Gore Gymnasium
- Location: 199 N. Wingate St. Wake Forest, NC 27587
- Owner: Southeastern Baptist Theological Seminary
- Operator: Wake Forest University
- Capacity: n/a
- Surface: Wood

Construction
- Groundbreaking: 1934
- Opened: May, 1935
- Cost: $150,000 (approx.)
- Architect: W.H. Dietrich

Tenants
- Wake Forest Demon Deacons (men's basketball)

= Gore Gymnasium =

Gymnasium in Wake Forest, North Carolina

Gore Gymnasium was an on-campus gymnasium at Wake Forest College (now University) in Wake Forest, North Carolina. The gym opened in 1935 as the home of the Wake Forest Demon Deacons men's basketball team. The gymnasium served the Deacons for twenty seasons before the entire school moved to Winston-Salem, North Carolina in 1956. It was in this gym that Wake's first two tournament teams, the 1939 Elite Eight squad and the 1953 Sweet Sixteen squad, played their home games.
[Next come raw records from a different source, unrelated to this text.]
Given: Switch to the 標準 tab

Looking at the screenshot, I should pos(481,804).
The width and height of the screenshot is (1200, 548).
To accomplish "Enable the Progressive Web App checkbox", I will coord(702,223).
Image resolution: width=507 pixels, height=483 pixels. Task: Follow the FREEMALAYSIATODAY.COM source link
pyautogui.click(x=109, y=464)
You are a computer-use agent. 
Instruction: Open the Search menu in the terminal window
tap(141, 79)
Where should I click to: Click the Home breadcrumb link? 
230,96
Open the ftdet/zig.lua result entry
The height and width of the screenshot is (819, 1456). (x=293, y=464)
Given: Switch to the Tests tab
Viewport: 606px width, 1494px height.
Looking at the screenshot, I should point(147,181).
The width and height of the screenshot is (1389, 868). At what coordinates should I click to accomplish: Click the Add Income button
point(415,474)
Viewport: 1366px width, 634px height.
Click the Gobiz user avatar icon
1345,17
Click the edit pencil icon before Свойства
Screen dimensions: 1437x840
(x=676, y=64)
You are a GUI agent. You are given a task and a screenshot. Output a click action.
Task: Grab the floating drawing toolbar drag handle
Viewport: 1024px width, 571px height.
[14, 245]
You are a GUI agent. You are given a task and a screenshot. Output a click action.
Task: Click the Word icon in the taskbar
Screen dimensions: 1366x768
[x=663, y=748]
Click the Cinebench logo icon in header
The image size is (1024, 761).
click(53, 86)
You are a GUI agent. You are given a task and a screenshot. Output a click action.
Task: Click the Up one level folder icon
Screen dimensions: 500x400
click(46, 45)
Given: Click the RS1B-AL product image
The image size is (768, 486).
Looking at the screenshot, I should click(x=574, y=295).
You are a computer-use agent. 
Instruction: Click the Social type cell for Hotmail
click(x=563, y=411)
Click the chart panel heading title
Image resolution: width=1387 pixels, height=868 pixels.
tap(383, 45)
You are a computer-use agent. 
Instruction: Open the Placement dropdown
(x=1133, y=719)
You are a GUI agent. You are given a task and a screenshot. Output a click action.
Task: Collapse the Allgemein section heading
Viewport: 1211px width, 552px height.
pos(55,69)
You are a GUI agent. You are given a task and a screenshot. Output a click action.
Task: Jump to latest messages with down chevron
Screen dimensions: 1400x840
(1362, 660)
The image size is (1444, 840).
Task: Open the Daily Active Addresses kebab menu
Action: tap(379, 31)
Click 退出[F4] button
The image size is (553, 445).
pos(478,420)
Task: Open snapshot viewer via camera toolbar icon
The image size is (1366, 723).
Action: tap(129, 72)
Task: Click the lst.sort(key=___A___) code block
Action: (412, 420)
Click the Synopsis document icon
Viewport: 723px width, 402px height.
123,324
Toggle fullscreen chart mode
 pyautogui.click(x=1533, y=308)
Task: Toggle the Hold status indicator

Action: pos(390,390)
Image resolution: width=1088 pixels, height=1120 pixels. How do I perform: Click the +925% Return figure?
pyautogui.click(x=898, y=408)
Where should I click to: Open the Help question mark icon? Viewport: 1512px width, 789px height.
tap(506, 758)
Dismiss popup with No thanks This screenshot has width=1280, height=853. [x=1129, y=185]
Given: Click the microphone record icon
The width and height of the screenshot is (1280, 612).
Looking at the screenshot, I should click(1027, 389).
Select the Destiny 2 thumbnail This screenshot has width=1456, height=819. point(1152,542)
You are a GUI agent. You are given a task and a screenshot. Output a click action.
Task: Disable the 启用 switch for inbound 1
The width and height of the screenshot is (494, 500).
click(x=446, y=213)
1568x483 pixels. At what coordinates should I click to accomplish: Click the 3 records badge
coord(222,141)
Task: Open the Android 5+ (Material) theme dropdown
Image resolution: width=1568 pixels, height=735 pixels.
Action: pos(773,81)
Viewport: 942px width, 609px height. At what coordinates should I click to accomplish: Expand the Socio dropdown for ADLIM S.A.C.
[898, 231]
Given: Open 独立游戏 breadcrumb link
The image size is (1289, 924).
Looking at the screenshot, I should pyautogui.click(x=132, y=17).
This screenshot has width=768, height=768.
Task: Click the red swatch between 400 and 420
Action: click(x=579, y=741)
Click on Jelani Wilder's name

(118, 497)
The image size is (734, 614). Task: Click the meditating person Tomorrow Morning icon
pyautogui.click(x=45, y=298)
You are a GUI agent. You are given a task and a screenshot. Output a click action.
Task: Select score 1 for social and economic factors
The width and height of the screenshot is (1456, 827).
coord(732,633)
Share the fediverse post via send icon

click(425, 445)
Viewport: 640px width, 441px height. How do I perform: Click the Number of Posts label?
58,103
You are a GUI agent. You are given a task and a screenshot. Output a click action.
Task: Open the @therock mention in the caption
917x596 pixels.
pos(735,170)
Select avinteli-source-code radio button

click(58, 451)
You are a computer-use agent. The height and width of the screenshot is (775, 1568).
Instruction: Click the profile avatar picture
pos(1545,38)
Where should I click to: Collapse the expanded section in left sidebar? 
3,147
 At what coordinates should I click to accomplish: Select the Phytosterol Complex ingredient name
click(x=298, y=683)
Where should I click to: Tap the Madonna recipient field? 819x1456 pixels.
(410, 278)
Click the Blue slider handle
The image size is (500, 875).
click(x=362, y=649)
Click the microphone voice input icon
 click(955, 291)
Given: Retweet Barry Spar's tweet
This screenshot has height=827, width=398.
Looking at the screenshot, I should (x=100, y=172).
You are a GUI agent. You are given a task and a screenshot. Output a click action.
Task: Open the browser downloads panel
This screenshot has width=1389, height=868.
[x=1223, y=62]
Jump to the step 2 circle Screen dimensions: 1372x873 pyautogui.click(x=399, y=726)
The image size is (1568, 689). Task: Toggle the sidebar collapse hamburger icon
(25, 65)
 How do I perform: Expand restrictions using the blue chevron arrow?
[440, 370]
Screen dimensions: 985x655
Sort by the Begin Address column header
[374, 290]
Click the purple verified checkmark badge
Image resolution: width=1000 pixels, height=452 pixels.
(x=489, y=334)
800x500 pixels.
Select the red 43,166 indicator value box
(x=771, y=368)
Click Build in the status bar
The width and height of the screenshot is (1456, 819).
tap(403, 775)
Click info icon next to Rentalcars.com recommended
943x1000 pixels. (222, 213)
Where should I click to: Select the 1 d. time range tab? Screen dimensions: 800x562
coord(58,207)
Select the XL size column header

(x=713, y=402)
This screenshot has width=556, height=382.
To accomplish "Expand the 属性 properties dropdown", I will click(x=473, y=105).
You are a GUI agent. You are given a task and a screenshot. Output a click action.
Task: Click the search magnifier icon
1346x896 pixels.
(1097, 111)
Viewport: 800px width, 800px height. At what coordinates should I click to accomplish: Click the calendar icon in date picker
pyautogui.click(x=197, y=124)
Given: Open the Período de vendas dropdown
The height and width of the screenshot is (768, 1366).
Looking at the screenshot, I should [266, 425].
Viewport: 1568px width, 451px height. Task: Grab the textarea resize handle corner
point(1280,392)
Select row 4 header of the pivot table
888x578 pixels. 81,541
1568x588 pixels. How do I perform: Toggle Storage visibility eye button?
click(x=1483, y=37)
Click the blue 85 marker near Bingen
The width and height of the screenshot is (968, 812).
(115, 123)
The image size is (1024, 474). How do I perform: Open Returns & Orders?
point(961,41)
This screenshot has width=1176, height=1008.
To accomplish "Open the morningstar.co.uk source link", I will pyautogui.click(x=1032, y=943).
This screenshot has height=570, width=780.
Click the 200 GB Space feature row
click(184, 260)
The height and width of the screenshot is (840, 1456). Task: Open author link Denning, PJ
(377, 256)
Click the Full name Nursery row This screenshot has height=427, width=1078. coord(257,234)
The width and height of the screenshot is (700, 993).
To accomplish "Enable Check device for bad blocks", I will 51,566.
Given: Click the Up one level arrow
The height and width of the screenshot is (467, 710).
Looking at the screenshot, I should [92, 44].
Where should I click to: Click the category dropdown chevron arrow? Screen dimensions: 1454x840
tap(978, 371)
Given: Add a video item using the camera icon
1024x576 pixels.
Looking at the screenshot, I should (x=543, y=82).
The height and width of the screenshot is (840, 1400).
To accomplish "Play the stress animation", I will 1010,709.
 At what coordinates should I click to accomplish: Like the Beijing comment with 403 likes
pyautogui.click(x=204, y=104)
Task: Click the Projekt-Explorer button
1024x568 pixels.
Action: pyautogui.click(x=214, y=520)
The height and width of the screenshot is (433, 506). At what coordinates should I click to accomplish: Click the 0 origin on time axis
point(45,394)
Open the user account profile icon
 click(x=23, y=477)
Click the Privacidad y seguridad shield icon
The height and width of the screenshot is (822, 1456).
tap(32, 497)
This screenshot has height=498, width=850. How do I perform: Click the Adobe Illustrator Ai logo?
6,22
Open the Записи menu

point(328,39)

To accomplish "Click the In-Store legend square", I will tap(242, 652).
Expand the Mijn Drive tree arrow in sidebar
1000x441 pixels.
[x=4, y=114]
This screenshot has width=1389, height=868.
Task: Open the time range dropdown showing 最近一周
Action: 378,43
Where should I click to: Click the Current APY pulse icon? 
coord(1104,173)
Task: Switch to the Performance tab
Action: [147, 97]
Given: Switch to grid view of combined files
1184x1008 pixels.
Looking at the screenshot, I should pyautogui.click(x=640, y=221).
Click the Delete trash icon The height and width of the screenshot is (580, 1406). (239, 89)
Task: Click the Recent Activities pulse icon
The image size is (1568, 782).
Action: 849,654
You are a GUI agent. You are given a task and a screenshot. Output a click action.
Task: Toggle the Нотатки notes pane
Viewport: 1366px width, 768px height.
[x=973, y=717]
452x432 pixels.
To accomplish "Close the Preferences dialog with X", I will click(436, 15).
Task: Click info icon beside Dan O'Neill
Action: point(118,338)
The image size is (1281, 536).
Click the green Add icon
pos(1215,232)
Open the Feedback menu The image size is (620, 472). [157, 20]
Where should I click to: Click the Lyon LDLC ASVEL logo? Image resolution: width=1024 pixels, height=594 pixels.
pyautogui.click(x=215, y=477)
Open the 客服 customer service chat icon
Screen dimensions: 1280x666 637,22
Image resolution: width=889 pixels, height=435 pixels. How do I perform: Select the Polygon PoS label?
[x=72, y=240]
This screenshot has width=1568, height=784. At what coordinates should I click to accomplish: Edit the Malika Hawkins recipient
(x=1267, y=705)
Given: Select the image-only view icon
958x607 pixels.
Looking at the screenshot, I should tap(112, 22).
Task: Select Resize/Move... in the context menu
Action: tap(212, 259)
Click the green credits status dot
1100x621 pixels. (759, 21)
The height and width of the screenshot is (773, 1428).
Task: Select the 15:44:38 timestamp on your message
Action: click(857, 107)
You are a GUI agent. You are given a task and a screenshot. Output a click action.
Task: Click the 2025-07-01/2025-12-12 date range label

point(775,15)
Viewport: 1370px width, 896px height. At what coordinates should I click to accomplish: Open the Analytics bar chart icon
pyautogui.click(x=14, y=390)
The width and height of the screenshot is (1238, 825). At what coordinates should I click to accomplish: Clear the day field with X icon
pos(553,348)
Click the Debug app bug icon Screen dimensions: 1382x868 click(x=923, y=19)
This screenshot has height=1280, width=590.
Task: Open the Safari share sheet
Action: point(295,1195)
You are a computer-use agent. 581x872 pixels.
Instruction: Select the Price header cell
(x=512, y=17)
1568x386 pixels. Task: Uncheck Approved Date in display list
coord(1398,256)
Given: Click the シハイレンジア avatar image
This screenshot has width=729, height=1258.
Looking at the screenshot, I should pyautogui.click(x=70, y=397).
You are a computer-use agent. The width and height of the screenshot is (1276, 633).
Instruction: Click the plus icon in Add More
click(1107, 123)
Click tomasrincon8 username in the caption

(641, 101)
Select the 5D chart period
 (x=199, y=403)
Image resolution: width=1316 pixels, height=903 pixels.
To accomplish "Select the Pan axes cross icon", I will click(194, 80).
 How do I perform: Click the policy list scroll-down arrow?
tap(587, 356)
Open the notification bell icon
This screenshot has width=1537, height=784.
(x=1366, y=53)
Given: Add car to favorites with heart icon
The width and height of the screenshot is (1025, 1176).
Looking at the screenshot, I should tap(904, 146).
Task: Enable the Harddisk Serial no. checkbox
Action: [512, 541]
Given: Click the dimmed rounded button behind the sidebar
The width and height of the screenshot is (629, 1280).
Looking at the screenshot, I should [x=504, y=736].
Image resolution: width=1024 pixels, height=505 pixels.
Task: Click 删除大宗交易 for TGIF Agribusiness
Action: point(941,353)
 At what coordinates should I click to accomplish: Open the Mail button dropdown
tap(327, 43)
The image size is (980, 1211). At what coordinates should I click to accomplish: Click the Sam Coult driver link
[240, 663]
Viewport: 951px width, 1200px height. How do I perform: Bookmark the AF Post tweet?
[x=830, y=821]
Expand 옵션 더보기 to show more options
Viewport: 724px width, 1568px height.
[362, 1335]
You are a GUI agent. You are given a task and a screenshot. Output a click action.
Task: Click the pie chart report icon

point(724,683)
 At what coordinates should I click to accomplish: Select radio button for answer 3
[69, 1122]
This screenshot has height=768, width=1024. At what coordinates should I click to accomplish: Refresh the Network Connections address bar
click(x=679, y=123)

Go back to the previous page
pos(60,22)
Prior to its construction, the team had played most of its games at Raleigh Memorial Auditorium, because the original gym was too small.

The gym is now known as the Ledford Student Center, the student union of the Southeastern Baptist Theological Seminary, the school which now uses the original Wake campus. The original gymnasium itself is still used for intramural sports, although the seats have been removed.